ROANOKE, Va.- – Carilion Clinic is making sure it protects its patients from Hurricane Florence by keeping water out of the hospital.
As a precaution, the Roanoke hospital put up its flood-retaining wall. Sitting 6 feet off the ground level it is designed to block a lot of water and keep it out of the lobby. There are no patients housed on the first floor.
"Even if we put the flood walls up by the front door we'll still communicate through the media and through the website to let people know they can still access the hospital. The ED's will remain open no matter what the storm provides, we'll be here for everyone," said Tim Auwarter- vice president of clinical support.
They practice putting the wall up at least a few times of year whether it's needed or not. Hospital leaders say they're also planning to take a few patients evacuating from locations in the Carolinas.
Hydro-operations staff with Appalachian Power are monitoring Florence right now and have been for days. APCO operates a total of six hydro-electric dams on the New and Roanoke rivers.
In preparation of rain from Hurricane Florence, the company is slowly reducing the adjusted levels at the Claytor Lake reservoirs on the New River.

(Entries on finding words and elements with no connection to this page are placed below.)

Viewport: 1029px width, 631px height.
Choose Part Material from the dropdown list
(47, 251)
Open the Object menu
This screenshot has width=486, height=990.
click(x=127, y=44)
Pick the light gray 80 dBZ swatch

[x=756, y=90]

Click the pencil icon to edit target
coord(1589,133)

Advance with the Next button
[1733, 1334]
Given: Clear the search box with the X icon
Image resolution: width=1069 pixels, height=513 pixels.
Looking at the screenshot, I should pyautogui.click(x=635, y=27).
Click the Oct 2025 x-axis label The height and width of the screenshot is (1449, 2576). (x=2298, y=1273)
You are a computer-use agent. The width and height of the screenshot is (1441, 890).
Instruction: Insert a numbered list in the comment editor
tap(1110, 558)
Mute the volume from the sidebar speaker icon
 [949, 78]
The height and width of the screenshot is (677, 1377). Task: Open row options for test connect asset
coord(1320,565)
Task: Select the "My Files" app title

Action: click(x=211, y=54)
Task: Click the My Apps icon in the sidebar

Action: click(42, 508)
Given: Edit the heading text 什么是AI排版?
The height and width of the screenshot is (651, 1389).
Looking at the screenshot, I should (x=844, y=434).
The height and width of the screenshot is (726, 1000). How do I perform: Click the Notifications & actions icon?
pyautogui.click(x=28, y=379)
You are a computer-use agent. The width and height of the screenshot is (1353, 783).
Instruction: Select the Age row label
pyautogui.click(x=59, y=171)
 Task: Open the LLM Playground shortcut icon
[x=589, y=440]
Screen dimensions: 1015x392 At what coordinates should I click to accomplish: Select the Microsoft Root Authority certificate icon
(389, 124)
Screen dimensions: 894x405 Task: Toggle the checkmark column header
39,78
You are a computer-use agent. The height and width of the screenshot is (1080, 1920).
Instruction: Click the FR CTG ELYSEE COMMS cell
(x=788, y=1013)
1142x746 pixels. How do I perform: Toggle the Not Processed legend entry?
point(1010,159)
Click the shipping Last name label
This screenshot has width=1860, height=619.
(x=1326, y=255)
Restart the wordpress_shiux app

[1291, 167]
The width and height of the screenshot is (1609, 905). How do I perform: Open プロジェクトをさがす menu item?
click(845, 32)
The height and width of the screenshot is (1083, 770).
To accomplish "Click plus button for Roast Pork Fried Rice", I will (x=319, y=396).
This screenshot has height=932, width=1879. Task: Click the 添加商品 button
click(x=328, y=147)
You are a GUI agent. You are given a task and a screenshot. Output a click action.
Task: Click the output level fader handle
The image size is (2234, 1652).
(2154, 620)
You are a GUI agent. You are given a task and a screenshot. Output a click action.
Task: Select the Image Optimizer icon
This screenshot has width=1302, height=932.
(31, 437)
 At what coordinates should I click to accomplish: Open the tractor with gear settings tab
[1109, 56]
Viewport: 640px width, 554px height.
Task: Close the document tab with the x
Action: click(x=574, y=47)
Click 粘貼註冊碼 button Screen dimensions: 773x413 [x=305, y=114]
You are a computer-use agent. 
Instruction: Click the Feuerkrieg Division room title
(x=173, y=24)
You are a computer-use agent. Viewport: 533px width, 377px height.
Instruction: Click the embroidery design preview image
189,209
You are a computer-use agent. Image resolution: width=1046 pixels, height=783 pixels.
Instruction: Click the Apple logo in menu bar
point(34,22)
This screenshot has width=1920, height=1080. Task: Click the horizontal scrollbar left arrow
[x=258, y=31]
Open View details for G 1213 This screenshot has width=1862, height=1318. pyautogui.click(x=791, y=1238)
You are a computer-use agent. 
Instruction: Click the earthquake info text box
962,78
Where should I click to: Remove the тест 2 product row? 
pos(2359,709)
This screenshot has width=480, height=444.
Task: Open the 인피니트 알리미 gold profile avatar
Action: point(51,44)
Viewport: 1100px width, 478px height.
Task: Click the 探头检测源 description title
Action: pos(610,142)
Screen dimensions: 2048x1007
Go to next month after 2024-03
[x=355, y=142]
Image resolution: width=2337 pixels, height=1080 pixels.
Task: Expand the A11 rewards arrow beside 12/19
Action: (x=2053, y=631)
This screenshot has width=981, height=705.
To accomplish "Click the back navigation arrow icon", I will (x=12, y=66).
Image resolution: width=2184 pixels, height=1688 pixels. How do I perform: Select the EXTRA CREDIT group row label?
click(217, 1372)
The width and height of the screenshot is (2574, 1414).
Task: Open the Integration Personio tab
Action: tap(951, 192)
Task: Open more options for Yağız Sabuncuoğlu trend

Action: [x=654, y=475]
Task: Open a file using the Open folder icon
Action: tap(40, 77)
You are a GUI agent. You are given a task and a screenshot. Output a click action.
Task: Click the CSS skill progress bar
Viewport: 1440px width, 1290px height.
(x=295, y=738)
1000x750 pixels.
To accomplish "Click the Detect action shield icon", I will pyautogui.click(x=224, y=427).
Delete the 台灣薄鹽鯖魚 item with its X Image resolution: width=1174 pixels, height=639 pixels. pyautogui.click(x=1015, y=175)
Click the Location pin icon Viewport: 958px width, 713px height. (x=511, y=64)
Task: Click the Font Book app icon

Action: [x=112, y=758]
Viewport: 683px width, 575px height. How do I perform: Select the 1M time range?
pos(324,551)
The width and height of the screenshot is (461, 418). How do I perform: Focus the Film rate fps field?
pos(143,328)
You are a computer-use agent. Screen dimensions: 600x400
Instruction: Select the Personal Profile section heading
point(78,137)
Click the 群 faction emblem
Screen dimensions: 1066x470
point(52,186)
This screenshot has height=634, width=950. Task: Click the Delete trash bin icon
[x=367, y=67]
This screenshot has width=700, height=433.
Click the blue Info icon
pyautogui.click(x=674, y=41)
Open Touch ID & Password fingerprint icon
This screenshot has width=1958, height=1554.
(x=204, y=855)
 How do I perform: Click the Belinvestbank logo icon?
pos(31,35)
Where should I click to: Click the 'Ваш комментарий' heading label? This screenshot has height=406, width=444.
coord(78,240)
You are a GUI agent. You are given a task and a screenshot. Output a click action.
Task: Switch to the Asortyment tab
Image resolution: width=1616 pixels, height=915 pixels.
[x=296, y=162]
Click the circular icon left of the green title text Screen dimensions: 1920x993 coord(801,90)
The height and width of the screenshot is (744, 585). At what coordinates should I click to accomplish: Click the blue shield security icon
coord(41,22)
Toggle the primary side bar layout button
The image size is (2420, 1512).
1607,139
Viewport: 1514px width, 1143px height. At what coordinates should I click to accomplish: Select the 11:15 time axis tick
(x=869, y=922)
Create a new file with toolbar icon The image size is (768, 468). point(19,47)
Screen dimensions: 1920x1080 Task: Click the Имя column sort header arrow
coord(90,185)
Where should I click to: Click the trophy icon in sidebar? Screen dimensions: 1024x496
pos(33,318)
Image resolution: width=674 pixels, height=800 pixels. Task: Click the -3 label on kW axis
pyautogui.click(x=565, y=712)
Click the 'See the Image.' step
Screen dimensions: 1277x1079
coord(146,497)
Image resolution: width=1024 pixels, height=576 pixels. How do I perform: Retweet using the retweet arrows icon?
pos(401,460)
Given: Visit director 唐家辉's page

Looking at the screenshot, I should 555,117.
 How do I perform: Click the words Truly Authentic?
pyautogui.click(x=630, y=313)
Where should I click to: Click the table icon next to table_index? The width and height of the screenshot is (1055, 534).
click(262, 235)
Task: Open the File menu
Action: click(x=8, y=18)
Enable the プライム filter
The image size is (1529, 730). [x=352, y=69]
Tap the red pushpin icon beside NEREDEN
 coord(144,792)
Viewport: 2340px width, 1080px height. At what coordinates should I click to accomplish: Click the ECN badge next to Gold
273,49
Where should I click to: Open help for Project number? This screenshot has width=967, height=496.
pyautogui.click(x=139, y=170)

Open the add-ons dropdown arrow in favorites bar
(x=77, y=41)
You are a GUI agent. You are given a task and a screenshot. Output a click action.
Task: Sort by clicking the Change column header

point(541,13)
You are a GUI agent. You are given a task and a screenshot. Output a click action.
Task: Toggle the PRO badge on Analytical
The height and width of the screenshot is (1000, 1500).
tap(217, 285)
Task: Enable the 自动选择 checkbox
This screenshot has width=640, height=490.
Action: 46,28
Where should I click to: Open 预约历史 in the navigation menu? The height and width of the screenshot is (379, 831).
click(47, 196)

They want the level at about 18 1/2 feet.
This will help with water management issues.
"If it's in North Carolina for example, that's the headwaters for the New River. So it could affect our New River operations including Claytor. It looks as of today that is that more of the trend of where this storm may be going after it makes landfall," said John Shepelwich, Appalachian Power spokesman.
Operators can adjust the water levels on a daily basis if needed. Appalachian Power isn't sure how much the Smith Mountain and Leesville reservoirs will be affected yet.